Haven't seen it, but '65 and '66 deluxe wheels are totally different from each other. Year specific. The '65 has a horn ring, the '66 does not. The '65 also has metal inserts on the rim, and is a different shape than the '66. The imitation wood custom wheel is the same for both years.


----------



## facn8me (Jul 30, 2011)

I have the a249wa which is the grant wood wheel. I think it looks great but I'm not driving a GTO where anybody cares. The dash looks darker due to the shine. The wheel is close to the same color and has different shades of wood. I don't know if I'm gonna seal it like the dash or not.


----------



## rickm (Feb 8, 2012)

geeteeohguy said:


> Haven't seen it, but '65 and '66 deluxe wheels are totally different from each other. Year specific. The '65 has a horn ring, the '66 does not. The '65 also has metal inserts on the rim, and is a different shape than the '66. The imitation wood custom wheel is the same for both years.

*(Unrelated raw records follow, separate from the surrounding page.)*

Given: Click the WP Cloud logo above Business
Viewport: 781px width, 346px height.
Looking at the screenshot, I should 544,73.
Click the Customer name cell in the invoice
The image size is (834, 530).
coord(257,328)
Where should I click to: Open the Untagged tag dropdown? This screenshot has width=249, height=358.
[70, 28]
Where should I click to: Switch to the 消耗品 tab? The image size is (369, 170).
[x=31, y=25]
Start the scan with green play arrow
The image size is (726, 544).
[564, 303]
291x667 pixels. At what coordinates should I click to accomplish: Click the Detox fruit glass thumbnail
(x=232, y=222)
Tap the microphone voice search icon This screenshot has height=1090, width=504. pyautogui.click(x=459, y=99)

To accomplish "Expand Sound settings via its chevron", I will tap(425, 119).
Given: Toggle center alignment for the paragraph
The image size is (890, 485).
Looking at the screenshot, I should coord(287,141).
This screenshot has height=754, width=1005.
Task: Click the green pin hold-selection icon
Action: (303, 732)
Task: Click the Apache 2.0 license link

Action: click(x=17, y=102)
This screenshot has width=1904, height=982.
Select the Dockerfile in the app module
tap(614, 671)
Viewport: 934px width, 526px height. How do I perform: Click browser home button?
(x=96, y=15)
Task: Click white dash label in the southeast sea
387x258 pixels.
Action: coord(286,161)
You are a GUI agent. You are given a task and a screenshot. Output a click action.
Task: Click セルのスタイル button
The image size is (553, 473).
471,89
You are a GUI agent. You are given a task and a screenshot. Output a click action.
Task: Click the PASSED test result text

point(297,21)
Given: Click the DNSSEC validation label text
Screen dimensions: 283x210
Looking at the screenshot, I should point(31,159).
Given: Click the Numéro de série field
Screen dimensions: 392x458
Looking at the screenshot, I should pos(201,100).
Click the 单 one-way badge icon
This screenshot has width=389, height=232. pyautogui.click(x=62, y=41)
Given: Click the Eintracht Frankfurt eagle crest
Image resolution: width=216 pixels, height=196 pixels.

my mistake, i meant the custom sport steering wheel. (woodgrain).


----------



## MaL (Jun 12, 2008)

Here is mine from the Parts Place.

Their notes and Ames' notes both say the wood is a shade lighter than original. Plus the '66 didn't have polished chrome spokes like these, they were brushed originally. '67 were polished chrome, I believe.

without flash


with a white LED flash


----------



## Miami Ragtop (Feb 15, 2011)

The pictures MaL sent are very accurate. I bought one of these "wood" wheels from Ames and it looks just like the pictures.


----------



## sr71 (Jul 29, 2010)

Sorry MaL you're backwards on that. The 66 wheel spokes are chrome and the 67 is brushed.


----------



## geeteeohguy (Feb 2, 2008)

The wheel looks great, but it's that bright yellow shifter that's got my attention!!!


----------



## MaL (Jun 12, 2008)

Sr71, It was in my noggin but flipped. Thanks!
Geeteeoh, that's just tape protecting new chrome haha


----------